Mevcut rapor raporlar arasındaki çelişkiyi giderir nitelikte bozma kapsamına uygun olduğu kanaatine varılarak hükme esas alınmıştır. Mevcut rapor içeriği mahkememizce verilen önceki karar sonucunu teyit eder nitelikte olduğu anlaşılmıştır.
Türk Medeni kanunu 9. Madde ‘Fiil ehliyetine sahip olan kimse, kendi fiilleriyle hak edinebilir ve borç altına girebilir.’ şeklinde olup kanunumuzun 14. Maddesi ‘ Ayırt etme gücü bulunmayanların, küçüklerin ve kısıtlıların fiil ehliyeti yoktur. ‘ şeklindedir.
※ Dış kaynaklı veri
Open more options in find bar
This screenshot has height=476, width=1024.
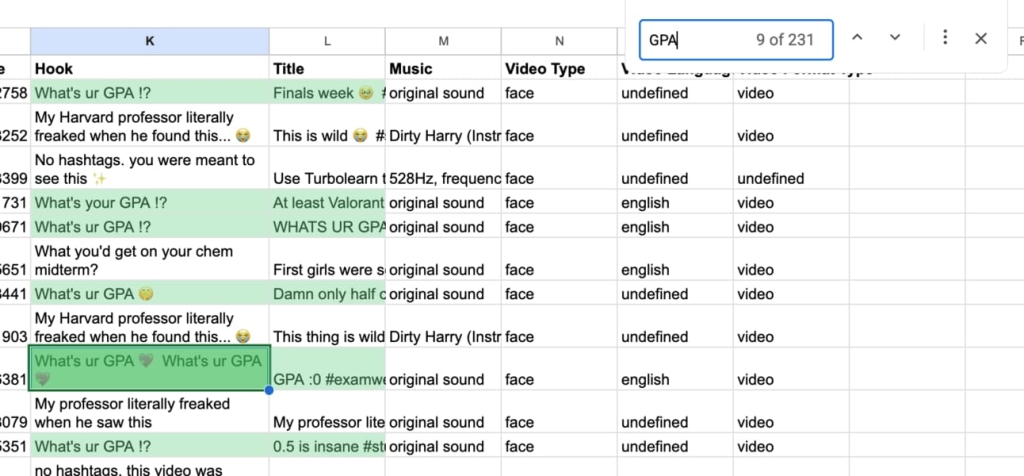tap(945, 38)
Davacının işlem tarihinde fiil ehliyeti olmadığı tespit edildiğinden; davalılardan kardeşi —– şubesinden yapmış olduğu —— hesap devri işlemi geçersizdir bu sebeple kardeşi olan davalının iyi niyet iddiasında bulunamayacağı, mal varlığında artış meydana gelen bu davalının dava konusu parayı iade etmesi gerektiği, ——— raporunun sonuç kısmında ‘ — görünüşü itibarıyla durumunun anlaşılamayabileceği oy birliği ile mütalaa olunur’ şeklinde mütaala verildiğinden davalı bankanın bu geçersiz işlemde her hangi bir haksız kazancı olmadığı gibi, bankaya atfedilebilecek bir kusurun varlığı mevcut delillere göre olmadığı anlaşıldığından , davalı banka yönünden davanın reddine karar verilmesi gerektiği kanaatine varılarak aşağıdaki şekilde hüküm kurulmuştur.
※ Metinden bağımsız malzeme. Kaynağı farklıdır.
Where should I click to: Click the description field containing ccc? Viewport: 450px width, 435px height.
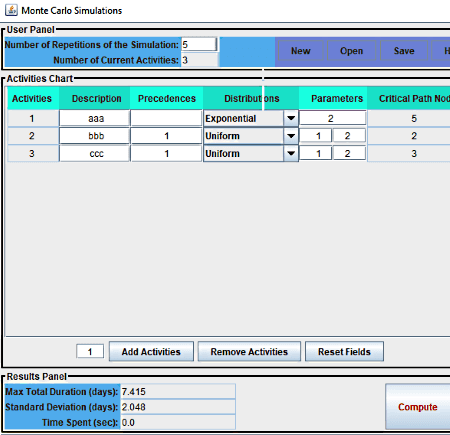pyautogui.click(x=95, y=154)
HÜKÜM: Yukarıda açıklanan nedenlerle;
1-Davanın davalı—- yönünden REDDİNE,
2-Davanın davalı ——– davalıdan alınarak davacıya verilmesine, dava dilekçesinde faiz istemi olmadığından bu konuda karar vermeye yer olmadığına,
3-Alınması gereken 25.557,89-TL karar harcına karşılık peşin alınan 17,15-TL ‘nin mahsubu ile bakiye 25.540,74-TL’nin ———- davalı —– tahsili ile hazineye irad kaydına,
4-Davacı tarafından sarfolunan 1.941,15-TL tebligat, müzekkere ve diğer dosya masrafları ile 17,15-TL harç gideri toplamı 1.958,30-TL’nin ——– — davalı —- alınarak davacıya verilmesine,
5-Davalı —- sarfolunan 42,30-TL masrafın ———- davacıdan alınarak bu davalıya verilmesine,
6-Davacı lehine AAÜT uyarınca taktir olunan 34.640,21-TL nispi vekalet ücretinin —— Söylemez’den alınarak davacıya verilmesine,
7-Davalı —- lehine AAÜT uyarınca taktir olunan 34.640,21-TL nispi vekalet ücretinin ——— davacıdan alınarak bu davalıya verilmesine,
8-Karar kesinleştiğinde ve talep halinde kullanılmayan gider avansının yatıran tarafa iadesine,
Dair, davacı vekili ile her iki davalı vekillerinin yüzlerine karşı, kararın tebliğden itibaren 15 gün süre içinde temyizi mümkün olmak üzere verilen karar açıkça okunup, usulen anlatıldı.